Serotonergic function in both the CNS and peripheral organs, tissues and cells is determined by complex interactions among proteins involved in the enzymatically mediated synthesis of serotonin from its amino acid precursor tryptophan, its reuptake after release, its enzymatically mediated breakdown, and its effects on a large family of receptors on pre- and postsynaptic neurons as well as cells in other tissues and organs. Many of the genes encoding for these proteins have now been identified and cloned, and a growing body of research has begun to evaluate effects of variation in these candidate genes, in the form of polymorphisms, on the functions influenced by the encoded proteins.

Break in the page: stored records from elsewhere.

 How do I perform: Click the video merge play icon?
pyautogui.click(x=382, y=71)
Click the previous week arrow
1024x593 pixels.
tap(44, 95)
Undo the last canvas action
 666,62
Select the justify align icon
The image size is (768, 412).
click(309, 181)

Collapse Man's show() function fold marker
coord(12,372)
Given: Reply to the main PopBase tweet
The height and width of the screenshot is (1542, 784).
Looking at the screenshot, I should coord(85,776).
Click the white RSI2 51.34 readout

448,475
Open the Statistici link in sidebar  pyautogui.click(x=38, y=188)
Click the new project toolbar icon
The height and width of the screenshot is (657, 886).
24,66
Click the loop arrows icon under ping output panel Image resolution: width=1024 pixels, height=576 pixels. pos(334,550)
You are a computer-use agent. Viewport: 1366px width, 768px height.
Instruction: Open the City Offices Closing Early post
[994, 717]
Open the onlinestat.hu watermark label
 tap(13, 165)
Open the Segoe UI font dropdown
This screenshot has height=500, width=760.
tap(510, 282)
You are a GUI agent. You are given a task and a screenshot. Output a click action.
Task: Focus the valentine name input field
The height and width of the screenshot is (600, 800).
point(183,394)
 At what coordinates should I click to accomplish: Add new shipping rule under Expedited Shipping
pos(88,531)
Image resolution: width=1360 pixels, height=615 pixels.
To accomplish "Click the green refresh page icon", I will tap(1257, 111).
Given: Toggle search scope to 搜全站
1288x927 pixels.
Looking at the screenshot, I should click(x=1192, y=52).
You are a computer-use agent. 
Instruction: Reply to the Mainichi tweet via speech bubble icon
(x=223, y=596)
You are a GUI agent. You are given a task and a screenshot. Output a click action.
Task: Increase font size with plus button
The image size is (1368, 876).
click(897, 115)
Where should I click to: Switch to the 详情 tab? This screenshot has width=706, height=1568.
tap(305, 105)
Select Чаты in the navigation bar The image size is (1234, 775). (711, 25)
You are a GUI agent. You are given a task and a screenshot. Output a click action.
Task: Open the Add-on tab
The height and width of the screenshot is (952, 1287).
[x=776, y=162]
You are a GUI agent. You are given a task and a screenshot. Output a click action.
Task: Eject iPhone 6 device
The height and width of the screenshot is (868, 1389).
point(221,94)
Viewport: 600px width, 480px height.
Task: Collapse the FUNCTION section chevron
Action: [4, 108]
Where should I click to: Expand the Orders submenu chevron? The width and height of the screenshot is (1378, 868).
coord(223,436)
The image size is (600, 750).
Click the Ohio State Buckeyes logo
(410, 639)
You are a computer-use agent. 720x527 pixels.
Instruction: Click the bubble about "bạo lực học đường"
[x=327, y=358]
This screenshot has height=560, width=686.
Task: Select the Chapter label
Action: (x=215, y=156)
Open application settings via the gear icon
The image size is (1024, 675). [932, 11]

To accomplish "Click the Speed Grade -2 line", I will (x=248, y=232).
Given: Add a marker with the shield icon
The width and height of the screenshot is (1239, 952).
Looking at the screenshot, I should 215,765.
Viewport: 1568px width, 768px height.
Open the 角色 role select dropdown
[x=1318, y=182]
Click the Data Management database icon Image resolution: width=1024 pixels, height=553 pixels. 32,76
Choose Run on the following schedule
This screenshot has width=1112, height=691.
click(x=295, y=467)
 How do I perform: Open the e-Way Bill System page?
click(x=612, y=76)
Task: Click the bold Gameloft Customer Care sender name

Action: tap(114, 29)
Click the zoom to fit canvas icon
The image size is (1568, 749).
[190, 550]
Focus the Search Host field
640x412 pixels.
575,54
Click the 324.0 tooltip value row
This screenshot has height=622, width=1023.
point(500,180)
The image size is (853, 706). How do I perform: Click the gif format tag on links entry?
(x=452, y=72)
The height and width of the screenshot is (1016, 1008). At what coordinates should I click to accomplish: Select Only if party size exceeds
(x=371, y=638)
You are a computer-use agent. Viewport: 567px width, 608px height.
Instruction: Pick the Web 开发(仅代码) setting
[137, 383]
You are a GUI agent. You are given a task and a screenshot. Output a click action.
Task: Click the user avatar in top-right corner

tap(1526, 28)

The most intensively studied of these polymorphisms has been a 44-base pair insertion/deletion polymorphism (5HTTLPR) in the 5′ flanking regulatory region of the serotonin transporter gene (17q11.1–q12) that is associated with differential transcriptional efficiencies: both basal and stimulated activity of the long (L) allele is approximately twice that of the short (S) variant (Lesch et al, 1996). An initial report showing the S allele to be associated with increased levels of neuroticism and decreased levels of agreeableness (assessed by the NEO Personality Inventory: NEO-PI) in a predominantly male Caucasian sample (Lesch et al, 1996) has not been replicated in several succeeding studies (Flory et al, 1999; Gusavsson et al, 1999). This failure to replicate the 5HTTLPR effects on personality dimensions may be explained by reports showing that gender and ethnicity moderate effects of 5HTTLPR genotypes on negative mood indices, with the S allele associated with higher negative moods in men and/or Caucasians but associated with no effect or lower negative mood levels in women and/or other ethnic groups (Gelernter et al, 1998; Du et al, 2000). It should be noted, however, that a recent study did replicate the association of the S allele with higher neuroticism and lower agreeableness in a female sample and showed the association not to be the result of population stratification (Greenberg et al, 2000).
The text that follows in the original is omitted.